- GOAL OF THE EXERCISE:
Among the records below, which lines contain the string "computer"? Report them.

(RECORDS PROVIDED begins)

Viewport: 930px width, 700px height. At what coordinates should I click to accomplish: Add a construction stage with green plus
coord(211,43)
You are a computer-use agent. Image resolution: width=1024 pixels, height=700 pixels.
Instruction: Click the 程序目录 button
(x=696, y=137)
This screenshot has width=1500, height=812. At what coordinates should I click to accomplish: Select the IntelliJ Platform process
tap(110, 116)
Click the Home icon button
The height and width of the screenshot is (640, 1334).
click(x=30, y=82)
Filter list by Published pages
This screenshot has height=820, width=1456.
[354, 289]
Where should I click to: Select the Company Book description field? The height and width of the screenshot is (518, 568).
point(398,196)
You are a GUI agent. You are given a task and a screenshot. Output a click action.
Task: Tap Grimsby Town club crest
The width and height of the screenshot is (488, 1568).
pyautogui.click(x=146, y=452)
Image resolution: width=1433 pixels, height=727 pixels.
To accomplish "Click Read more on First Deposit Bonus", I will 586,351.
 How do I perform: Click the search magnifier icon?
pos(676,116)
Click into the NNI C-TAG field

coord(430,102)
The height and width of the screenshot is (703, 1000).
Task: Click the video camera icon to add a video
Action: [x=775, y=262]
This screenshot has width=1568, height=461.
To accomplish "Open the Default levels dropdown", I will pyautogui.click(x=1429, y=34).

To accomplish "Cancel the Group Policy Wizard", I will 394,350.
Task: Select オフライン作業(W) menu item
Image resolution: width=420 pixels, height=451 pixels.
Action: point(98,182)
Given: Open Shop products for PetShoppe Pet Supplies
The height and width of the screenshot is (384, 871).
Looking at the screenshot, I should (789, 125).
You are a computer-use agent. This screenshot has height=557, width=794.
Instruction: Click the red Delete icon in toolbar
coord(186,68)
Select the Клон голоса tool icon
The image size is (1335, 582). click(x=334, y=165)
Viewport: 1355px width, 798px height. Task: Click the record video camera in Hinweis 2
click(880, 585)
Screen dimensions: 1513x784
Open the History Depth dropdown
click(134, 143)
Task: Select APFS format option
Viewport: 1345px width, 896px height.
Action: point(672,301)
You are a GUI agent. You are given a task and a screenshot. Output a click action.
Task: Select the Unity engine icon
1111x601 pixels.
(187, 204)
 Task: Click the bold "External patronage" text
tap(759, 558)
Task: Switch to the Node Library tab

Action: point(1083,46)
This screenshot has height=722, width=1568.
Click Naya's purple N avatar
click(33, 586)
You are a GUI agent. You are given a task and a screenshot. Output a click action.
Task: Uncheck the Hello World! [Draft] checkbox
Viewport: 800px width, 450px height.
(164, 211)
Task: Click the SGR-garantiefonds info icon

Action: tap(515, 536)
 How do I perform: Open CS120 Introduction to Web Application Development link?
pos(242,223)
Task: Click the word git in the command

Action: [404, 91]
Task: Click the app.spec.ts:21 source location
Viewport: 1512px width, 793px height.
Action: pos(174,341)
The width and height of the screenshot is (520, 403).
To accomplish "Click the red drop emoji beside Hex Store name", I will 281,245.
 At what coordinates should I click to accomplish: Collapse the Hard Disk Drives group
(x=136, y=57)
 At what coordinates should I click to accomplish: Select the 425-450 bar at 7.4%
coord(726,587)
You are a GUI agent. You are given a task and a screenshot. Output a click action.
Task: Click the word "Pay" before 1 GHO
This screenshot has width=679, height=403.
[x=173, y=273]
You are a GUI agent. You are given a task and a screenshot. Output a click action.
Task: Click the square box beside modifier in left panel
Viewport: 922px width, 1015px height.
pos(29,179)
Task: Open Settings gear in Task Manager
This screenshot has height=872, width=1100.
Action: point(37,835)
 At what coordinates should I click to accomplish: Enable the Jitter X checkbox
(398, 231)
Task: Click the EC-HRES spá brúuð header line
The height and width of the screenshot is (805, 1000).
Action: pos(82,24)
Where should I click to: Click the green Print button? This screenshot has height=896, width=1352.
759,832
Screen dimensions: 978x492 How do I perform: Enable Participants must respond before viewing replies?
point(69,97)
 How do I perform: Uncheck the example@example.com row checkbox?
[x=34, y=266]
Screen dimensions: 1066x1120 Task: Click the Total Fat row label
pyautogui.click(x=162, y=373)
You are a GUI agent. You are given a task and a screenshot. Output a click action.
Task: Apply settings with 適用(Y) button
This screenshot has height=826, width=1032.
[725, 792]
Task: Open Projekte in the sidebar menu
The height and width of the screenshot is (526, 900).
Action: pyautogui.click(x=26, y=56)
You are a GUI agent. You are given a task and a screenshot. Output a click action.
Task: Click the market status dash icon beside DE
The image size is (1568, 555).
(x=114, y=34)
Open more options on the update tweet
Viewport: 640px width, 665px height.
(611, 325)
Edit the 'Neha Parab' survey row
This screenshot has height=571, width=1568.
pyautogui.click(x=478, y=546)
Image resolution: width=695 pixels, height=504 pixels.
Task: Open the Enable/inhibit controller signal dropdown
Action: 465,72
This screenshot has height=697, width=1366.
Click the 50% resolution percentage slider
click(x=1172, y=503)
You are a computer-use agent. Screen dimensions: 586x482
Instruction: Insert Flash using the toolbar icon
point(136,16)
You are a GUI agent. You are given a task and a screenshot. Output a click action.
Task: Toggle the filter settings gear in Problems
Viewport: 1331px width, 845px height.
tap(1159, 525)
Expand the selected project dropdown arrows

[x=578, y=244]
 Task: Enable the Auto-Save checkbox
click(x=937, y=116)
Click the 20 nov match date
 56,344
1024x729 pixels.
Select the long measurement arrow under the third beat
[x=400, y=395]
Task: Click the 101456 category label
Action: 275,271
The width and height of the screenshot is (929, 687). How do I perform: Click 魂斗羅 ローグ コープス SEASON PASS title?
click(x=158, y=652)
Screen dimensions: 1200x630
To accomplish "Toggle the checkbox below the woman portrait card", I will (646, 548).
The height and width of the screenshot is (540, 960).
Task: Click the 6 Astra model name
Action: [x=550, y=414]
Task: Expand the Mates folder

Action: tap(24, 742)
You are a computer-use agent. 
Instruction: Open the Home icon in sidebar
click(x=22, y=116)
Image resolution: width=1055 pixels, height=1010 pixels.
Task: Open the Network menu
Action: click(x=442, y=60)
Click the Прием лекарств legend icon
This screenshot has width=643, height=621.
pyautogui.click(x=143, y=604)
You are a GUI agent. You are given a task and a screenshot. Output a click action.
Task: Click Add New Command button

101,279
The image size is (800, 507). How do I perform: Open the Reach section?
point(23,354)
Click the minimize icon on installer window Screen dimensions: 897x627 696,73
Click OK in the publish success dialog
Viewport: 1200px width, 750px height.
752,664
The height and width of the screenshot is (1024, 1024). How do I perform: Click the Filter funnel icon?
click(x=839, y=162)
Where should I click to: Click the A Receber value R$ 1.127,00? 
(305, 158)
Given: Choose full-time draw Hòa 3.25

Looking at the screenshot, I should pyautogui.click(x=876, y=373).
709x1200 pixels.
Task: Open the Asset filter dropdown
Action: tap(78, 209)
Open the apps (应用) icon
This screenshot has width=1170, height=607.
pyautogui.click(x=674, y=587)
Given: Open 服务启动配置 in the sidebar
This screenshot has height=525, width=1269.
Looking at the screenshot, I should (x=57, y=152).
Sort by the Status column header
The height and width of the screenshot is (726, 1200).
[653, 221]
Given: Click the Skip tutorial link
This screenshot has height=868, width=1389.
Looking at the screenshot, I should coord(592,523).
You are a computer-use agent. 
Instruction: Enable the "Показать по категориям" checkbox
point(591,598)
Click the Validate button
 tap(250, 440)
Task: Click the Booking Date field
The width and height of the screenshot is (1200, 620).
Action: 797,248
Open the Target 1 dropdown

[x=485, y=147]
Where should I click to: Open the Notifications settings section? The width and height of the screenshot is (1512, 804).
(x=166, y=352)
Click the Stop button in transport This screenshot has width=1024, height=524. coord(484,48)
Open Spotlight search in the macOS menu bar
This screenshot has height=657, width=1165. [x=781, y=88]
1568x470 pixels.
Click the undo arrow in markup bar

(RECORDS PROVIDED ends)

- EXERCISE OUTPUT:
You are a computer-use agent. Image resolution: width=1024 pixels, height=700 pixels.
You are a computer-use agent. This screenshot has height=557, width=794.
You are a computer-use agent. Screen dimensions: 586x482
You are a computer-use agent. 
You are a computer-use agent. 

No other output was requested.